The purpose of this study was to evaluate the impact of patient positioning on physician ergonomics during in-office otologic procedures. A previous simulation study suggested that placing patients supine during in-office otology procedures is ergonomically favorable. This study aims to substantiate these findings during the routine care of patients in an otolaryngology practice setting.

Study Design:

Observational study.

Setting:

Outpatient otology clinic within tertiary care facility.

Study Subjects:

Two neurotology attending physicians.

Interventions:

Physicians performed cerumen removal procedures in the office with patients either in the seated position (n = 24) or supine position (n = 24).

Main Outcome Measures:

The rapid upper limb assessment (RULA), a validated instrument that measures body positioning with a focus on the upper arm, was used to measure ergonomic positioning. RULA scores correlate occupational body positioning with a numeric representation of musculoskeletal injury risk ranging from 1 (minimal risk) to 7 (very high risk).

Results:

Overall median RULA scores were 4.5 (medium risk) with patients in the seated position, and 2 (low risk) with patients in the supine position (p < 0.0001).
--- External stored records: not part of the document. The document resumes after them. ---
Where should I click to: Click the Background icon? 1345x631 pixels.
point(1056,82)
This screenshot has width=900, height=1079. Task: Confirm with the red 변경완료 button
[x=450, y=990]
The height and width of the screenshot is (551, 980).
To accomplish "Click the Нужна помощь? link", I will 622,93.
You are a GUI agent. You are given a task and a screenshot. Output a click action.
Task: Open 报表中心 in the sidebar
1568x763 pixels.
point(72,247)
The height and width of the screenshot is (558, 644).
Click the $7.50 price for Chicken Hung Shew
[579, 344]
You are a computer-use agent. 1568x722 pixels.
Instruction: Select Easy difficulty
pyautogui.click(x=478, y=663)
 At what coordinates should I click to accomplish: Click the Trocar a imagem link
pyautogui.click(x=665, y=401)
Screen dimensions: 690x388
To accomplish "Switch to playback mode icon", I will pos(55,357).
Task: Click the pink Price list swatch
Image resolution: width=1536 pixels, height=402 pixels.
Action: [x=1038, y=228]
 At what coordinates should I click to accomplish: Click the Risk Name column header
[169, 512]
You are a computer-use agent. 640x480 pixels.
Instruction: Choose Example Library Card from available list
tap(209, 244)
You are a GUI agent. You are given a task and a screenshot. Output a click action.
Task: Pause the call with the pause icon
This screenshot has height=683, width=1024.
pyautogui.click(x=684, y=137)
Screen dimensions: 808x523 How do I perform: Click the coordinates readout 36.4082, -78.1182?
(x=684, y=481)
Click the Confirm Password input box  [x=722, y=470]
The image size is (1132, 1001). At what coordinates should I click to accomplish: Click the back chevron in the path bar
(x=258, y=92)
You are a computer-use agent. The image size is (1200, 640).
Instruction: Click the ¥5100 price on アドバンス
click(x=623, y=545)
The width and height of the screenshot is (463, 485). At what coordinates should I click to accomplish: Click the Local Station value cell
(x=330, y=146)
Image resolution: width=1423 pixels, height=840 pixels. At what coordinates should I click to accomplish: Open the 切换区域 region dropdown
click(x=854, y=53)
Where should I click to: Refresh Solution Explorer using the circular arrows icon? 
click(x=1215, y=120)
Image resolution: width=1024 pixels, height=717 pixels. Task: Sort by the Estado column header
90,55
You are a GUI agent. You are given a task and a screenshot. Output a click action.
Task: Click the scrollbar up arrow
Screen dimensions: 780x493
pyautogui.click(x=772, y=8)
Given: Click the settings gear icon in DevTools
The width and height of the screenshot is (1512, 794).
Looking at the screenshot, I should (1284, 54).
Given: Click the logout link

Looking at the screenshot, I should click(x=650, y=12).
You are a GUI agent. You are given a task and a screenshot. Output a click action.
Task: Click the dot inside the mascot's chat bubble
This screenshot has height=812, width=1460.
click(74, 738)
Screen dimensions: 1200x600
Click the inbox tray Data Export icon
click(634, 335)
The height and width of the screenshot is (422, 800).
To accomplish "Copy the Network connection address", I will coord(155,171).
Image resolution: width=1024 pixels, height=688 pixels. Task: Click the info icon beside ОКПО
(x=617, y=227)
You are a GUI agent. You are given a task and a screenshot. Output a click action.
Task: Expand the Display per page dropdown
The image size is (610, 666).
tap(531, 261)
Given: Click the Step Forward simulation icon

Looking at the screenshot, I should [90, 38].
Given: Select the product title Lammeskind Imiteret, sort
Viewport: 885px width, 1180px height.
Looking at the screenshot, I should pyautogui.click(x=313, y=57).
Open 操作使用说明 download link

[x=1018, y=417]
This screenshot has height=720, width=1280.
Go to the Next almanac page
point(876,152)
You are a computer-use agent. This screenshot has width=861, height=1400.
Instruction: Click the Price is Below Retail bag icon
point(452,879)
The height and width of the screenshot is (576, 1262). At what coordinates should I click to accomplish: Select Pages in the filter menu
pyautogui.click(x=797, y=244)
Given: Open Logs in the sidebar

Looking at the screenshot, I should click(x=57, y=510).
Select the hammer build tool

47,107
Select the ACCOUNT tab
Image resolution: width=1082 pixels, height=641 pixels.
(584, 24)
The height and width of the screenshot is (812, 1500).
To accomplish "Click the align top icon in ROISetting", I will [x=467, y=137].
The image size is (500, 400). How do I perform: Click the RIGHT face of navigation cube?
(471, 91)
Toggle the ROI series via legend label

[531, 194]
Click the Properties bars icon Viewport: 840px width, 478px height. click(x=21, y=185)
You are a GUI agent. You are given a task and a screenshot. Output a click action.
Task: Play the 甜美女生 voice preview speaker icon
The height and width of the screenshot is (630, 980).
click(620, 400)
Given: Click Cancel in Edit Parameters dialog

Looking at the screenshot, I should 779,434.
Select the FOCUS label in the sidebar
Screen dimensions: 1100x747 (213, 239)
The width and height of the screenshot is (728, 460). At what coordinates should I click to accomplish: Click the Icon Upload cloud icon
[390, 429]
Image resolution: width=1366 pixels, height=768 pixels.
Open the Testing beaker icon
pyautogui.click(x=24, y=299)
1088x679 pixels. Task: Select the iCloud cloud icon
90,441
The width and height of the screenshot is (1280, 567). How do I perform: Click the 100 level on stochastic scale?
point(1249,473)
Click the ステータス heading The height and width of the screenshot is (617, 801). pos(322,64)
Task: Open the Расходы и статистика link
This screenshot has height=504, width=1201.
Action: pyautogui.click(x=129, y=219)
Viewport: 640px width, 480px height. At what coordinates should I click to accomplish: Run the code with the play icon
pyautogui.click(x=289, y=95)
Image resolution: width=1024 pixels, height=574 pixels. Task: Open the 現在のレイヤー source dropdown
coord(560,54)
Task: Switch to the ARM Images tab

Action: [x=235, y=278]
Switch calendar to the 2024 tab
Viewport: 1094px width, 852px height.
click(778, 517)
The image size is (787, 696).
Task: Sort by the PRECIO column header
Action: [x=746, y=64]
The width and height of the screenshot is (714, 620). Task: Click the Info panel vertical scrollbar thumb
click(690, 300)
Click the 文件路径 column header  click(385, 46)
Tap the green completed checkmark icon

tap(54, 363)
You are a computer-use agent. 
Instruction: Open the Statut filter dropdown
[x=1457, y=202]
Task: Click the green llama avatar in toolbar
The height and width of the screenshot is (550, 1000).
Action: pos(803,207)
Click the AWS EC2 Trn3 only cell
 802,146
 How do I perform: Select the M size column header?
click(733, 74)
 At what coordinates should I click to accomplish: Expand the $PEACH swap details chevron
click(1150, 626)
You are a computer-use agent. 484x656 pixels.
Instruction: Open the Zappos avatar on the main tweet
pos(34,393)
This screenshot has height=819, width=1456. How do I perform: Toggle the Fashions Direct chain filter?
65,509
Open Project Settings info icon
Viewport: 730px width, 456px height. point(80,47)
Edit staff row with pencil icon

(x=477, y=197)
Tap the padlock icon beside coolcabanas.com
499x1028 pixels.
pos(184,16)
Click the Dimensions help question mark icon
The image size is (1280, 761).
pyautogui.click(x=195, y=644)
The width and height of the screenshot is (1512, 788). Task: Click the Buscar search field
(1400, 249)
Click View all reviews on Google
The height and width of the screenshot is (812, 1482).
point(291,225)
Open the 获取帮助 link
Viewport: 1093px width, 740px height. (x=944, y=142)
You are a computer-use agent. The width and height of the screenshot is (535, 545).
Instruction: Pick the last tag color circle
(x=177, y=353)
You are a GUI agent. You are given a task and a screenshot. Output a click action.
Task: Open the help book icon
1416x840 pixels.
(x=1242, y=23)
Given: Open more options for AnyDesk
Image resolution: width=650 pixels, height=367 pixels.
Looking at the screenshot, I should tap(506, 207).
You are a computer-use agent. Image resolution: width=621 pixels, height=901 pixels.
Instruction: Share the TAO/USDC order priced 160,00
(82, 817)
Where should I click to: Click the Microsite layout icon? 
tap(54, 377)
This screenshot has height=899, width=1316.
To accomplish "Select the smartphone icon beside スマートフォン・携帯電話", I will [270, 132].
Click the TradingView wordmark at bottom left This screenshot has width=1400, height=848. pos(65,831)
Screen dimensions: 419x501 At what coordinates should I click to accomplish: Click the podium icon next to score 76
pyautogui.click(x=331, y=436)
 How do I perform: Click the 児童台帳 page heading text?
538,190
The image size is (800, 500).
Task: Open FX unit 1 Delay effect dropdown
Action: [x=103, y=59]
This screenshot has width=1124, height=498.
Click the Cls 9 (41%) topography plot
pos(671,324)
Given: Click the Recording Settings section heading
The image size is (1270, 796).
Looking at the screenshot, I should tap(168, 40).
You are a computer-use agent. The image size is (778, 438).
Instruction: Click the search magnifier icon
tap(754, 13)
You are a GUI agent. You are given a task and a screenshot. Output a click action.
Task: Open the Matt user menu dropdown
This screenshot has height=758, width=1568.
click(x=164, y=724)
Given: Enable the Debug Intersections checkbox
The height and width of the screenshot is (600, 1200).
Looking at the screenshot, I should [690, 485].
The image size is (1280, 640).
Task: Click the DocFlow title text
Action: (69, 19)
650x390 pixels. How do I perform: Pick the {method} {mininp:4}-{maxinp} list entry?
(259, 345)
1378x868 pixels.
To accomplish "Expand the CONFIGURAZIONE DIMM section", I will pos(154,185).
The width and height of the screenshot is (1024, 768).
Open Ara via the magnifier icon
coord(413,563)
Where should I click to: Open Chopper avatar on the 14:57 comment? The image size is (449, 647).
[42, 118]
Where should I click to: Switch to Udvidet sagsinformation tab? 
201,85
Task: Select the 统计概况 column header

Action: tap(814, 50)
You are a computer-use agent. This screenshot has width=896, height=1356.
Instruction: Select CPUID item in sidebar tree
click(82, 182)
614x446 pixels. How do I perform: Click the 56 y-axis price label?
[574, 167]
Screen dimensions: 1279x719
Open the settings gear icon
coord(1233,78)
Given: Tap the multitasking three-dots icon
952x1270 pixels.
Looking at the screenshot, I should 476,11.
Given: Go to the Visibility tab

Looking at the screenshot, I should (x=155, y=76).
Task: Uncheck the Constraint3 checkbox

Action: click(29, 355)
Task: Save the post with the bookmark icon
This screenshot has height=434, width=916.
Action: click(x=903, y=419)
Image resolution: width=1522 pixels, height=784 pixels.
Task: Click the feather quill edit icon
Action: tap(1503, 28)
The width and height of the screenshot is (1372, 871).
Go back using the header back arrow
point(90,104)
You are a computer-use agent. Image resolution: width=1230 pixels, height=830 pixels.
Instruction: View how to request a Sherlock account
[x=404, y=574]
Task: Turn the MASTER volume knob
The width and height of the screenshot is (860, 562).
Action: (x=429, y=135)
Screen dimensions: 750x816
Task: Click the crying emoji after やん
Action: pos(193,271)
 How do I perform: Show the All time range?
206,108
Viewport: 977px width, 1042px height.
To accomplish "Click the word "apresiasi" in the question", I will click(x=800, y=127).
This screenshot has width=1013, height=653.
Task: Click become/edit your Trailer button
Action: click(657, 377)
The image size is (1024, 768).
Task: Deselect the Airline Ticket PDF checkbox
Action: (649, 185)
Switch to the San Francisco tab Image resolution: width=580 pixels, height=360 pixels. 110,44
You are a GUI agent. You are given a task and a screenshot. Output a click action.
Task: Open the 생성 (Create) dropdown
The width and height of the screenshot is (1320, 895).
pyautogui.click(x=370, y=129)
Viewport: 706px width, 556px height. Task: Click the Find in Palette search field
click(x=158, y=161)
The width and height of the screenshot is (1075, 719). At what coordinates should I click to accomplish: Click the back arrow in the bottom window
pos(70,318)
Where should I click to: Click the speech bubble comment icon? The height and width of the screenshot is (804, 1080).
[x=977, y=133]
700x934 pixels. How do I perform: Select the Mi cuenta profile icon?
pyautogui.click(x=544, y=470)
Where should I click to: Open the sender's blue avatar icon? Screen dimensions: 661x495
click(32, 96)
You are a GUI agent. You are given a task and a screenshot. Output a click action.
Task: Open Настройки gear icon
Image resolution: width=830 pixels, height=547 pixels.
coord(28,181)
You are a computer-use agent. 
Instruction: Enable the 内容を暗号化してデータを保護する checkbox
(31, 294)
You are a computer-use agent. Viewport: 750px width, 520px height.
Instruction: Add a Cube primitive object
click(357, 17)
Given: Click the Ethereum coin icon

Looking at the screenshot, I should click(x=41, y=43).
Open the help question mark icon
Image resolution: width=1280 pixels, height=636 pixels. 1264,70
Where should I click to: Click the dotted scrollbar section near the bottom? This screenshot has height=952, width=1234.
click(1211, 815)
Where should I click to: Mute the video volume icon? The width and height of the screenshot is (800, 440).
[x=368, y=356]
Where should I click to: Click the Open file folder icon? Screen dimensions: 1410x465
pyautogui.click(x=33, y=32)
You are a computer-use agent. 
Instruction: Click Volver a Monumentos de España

Similarly, RULA scores were significantly lower with patients in the supine position when each physician was evaluated independently (p < 0.0001, for both).

Conclusions:

Placing patients in a supine position for cerumen removal results in more favorable ergonomic positioning for the physician, thus reducing risk for work-related musculoskeletal disorders. This suggests that physicians should consider placing patients in the supine position for in-office otologic procedures. Further study is needed to investigate optimal ergonomic positioning for other common otolaryngology procedures.